Enzymatic properties of mutant Escherichia coli tryptophan synthase alpha-subunits

Thirty-nine mutant tryptophan synthase alpha subunits have been purified and analyzed (in the presence of the beta 2-subunit) for their enzymatic (kcat, Km) behavior in the reactions catalyzed by the alpha 2.beta 2 complex, the fully constituted form of this enzyme. The mutant alpha subunits, obtained by in vitro random, saturation mutagenesis of the encoding trpA gene, contain single amino acid substitutions at sites within the first 121 residues of the alpha polypeptide.
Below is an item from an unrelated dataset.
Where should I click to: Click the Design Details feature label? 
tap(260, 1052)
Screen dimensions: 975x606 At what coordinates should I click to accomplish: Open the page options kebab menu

Four categories of altered residues have been tentatively assigned roles in the catalytic functions of this enzyme: 1) catalytic residues (Glu49 and Asp60); 2) residues involved in substrate binding or orientation (Phe22, Thr63, Gln65, Tyr102, and Leu105); 3) residues involved in alpha.beta subunit interactions (Gly51, Pro53, Asp56, Asp60, Pro62, Ala67, Phe72, Thr77, Pro78, Tyr102, Asn104, Leu105, and Asn108); and 4) residues with no apparent catalytic roles. Catalytic residue alterations result in no detectable activity in the alpha-subunit specific reactions. Substrate binding/orientation roles are detected enzymatically primarily as rate defects; alterations only at Tyr102 result in apparent Km effects. alpha.beta interaction roles are detected as rate defects in all tryptophan synthase reactions plus Km increases for the alpha-subunit substrate, indole-3-glycerol phosphate, only when L-serine is present at the beta 2-subunit active site. A substitution at only one site, Asn104, appears to be unique in its potential effect on intersubunit channeling of indole, the product of the alpha-subunit specific reaction, to the beta 2-subunit active site.